The complexity of applications we are using today has made the physical remote a burden in all but most cases (the AppleTV has done an excellent job of simplifying the UX so a basic remote can be used. However, tasks such as inputting text are still cumbersome and frustrating due to this simplified interaction model). Further, when you consider the viewing distance of a television or larger screen, it becomes apparent that the UI itself must change. The small text and touch targets used in most cases will no longer be of use on a screen that is further away. As Fitts’ Law shows, the size of a target is a direct indicator of its usability and as such one needs to adapt the scale of UI for these larger and less precise inputs.

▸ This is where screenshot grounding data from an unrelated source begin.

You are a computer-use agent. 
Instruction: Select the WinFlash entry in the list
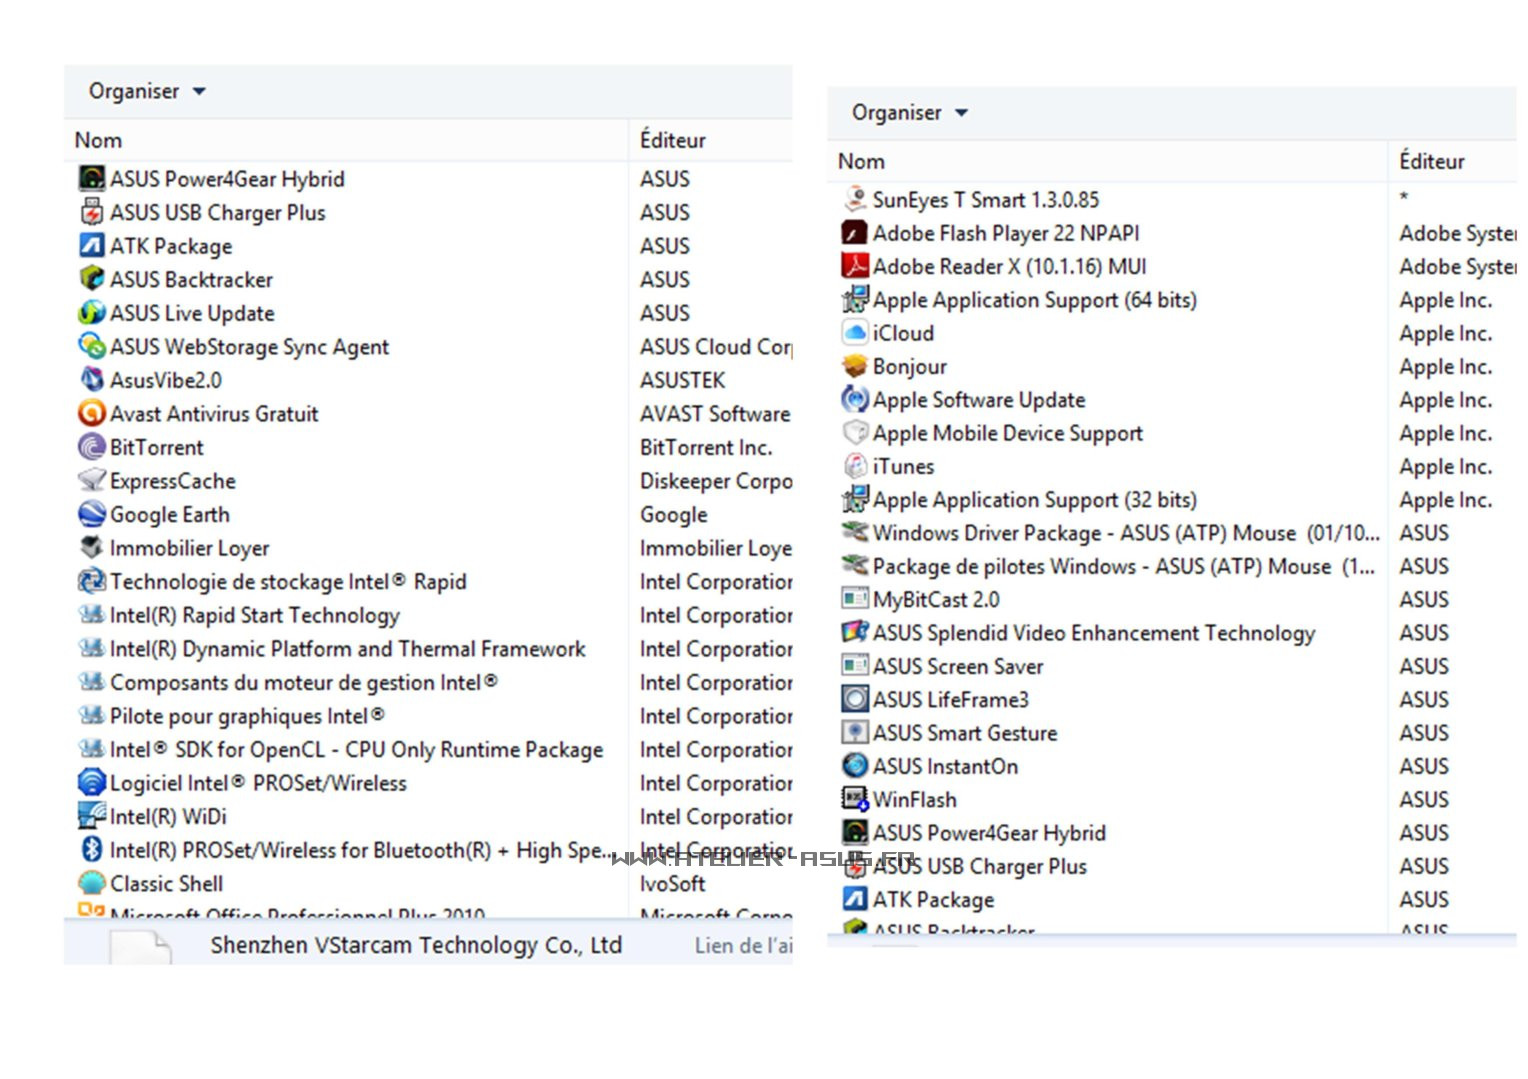pos(914,800)
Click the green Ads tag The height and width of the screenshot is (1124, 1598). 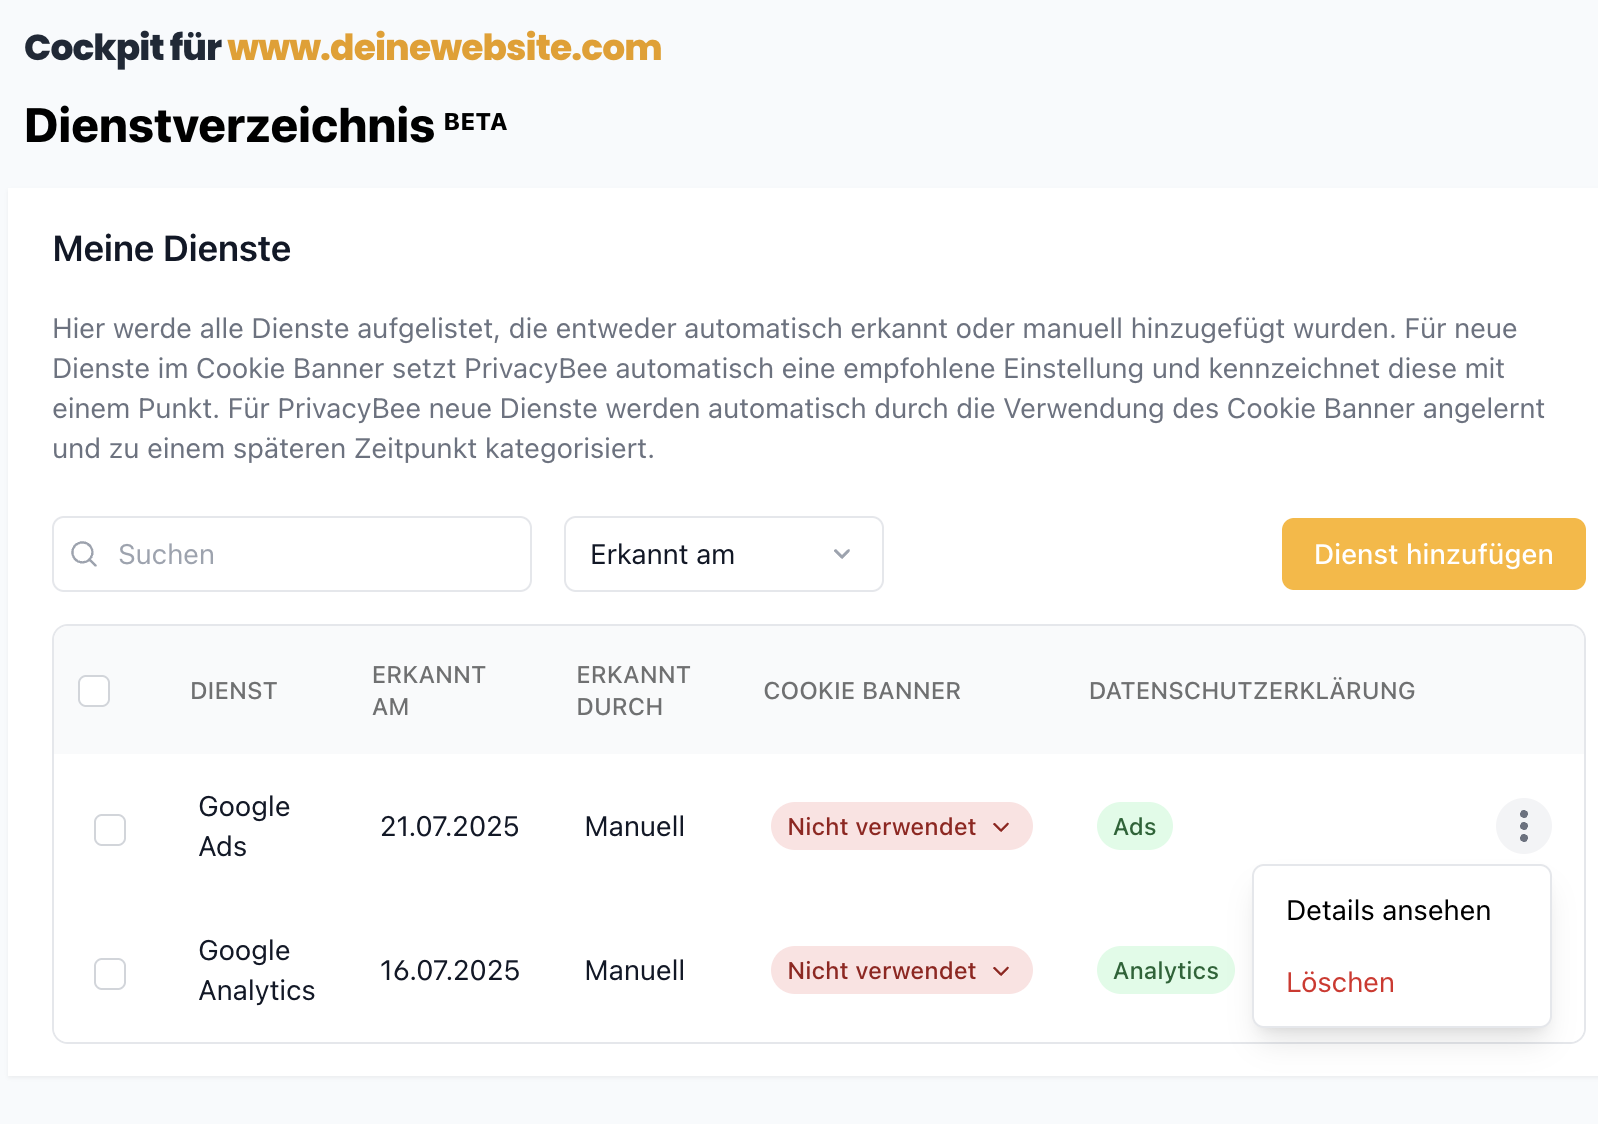click(1134, 827)
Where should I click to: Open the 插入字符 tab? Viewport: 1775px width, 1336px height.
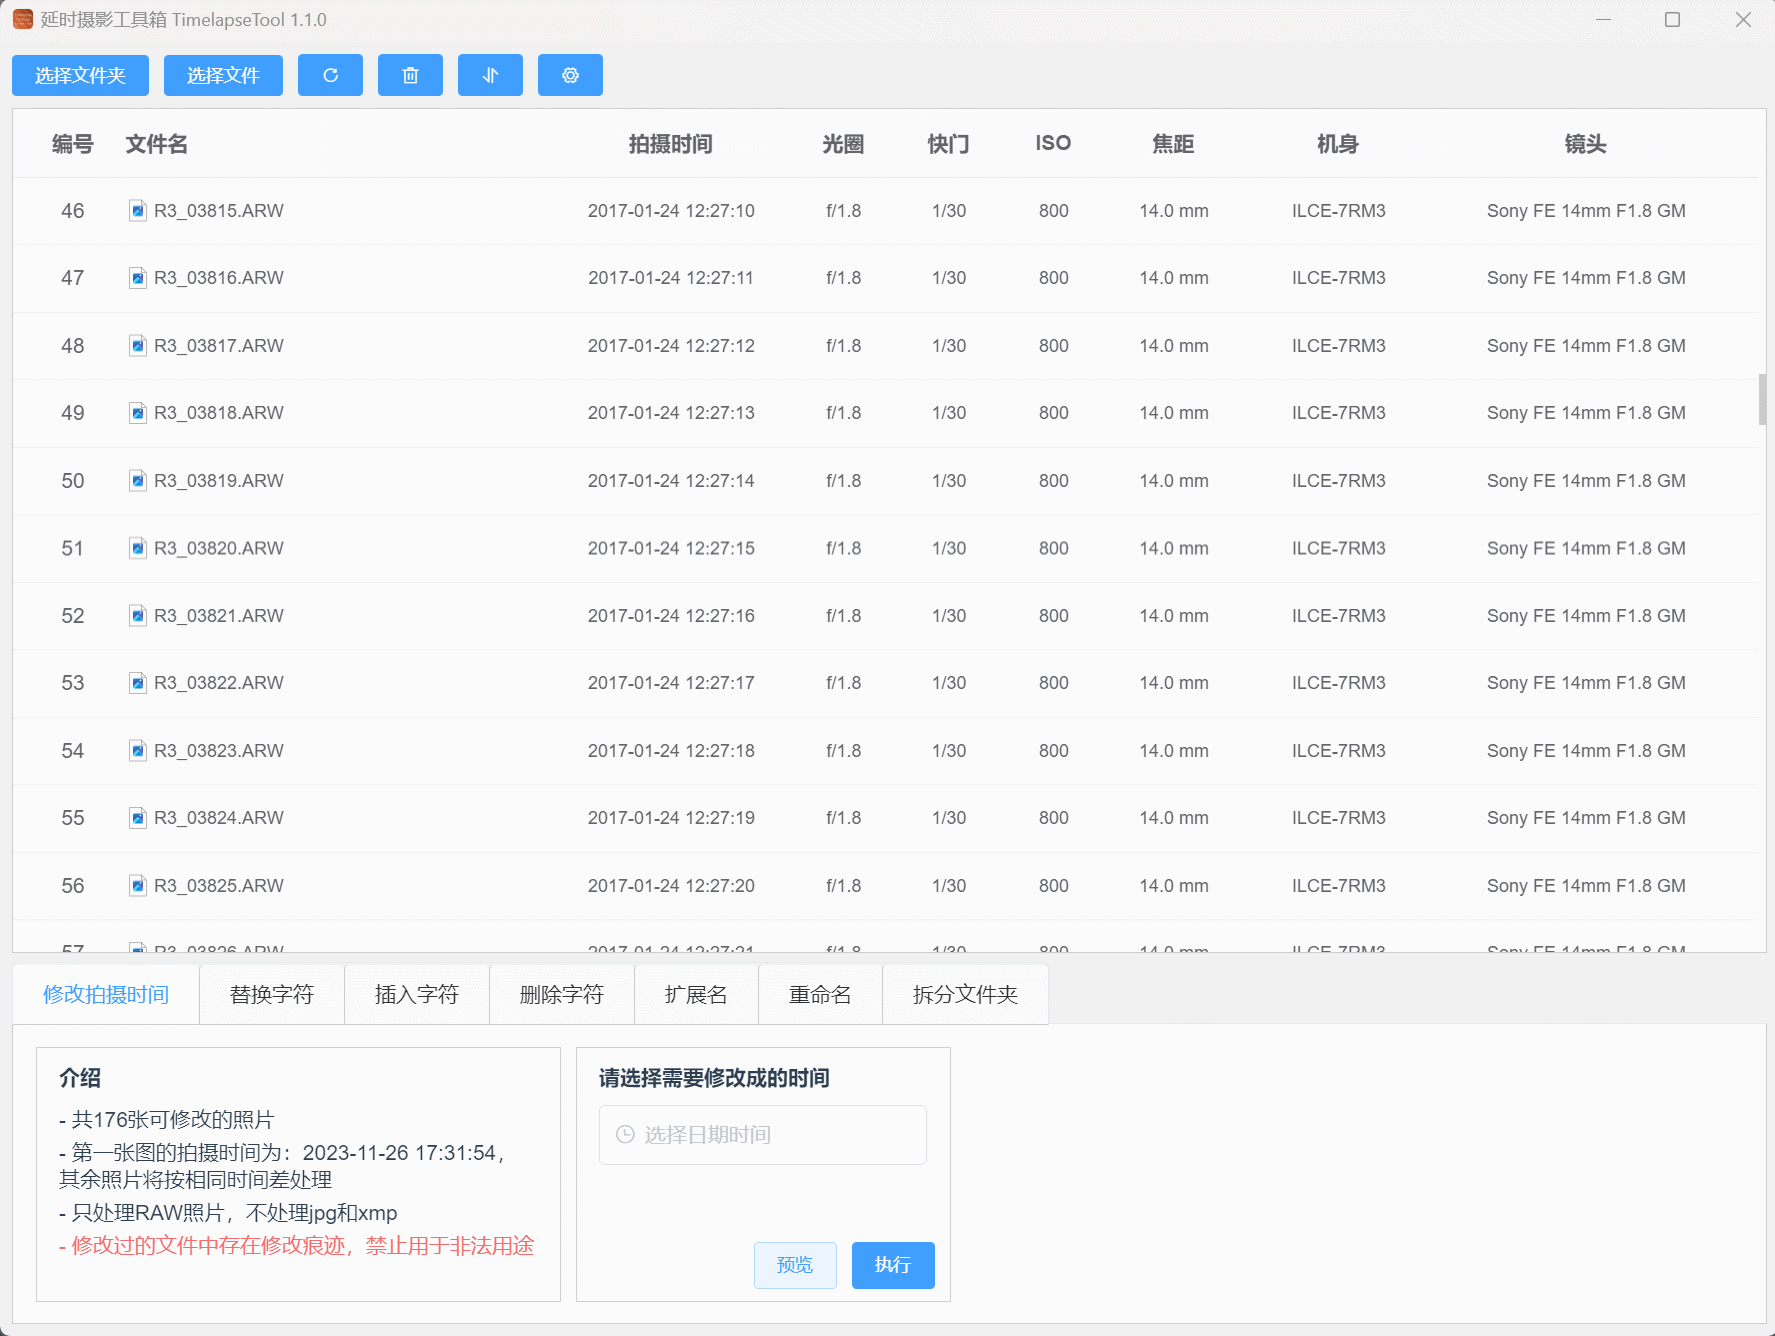[417, 994]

As such, we are left with two problems when adapting a touch/click UX for interaction at-a-distance: 1) the existing layout conventions and 2) the interaction models lack usability and require updates.

There are a couple of emerging ideas to solve the interaction limitations: gestural input and voice input. Microsoft introduced the world to the Kinect and with it unlocked the potential for affordable, full body gestural interaction in your family room. While a remarkable piece of technology, the Kinect is not a panacea to the interaction problem with the television; there are many issues that we will highlight later on in this post.

Hack Day: Kinect meets MediaEverywhere

When we started brainstorming ideas for our last hack day we had a bunch of really interesting problems but by the end, we were most excited about a javascript bridge that someone had built to interface with the Kinect through USB. There has not been much work done with gestural UX in the browser, and so with our idea in hand we were off to the races.


Depth.js takes advantage of OpenNI/NITE in the backend to collect the raw data from the Kinect and then exposes that raw data to the browser in the form of an extension. Through OpenNI/NITE depth.js includes gestural recognition for many basic interactions out of the box, and we were easily able to capture events for swiping, pushing, waving, etc.

There are many resources online to help you get started with building depth.js, and we went with the Safari extension to build our MediaEverywhere TV prototype.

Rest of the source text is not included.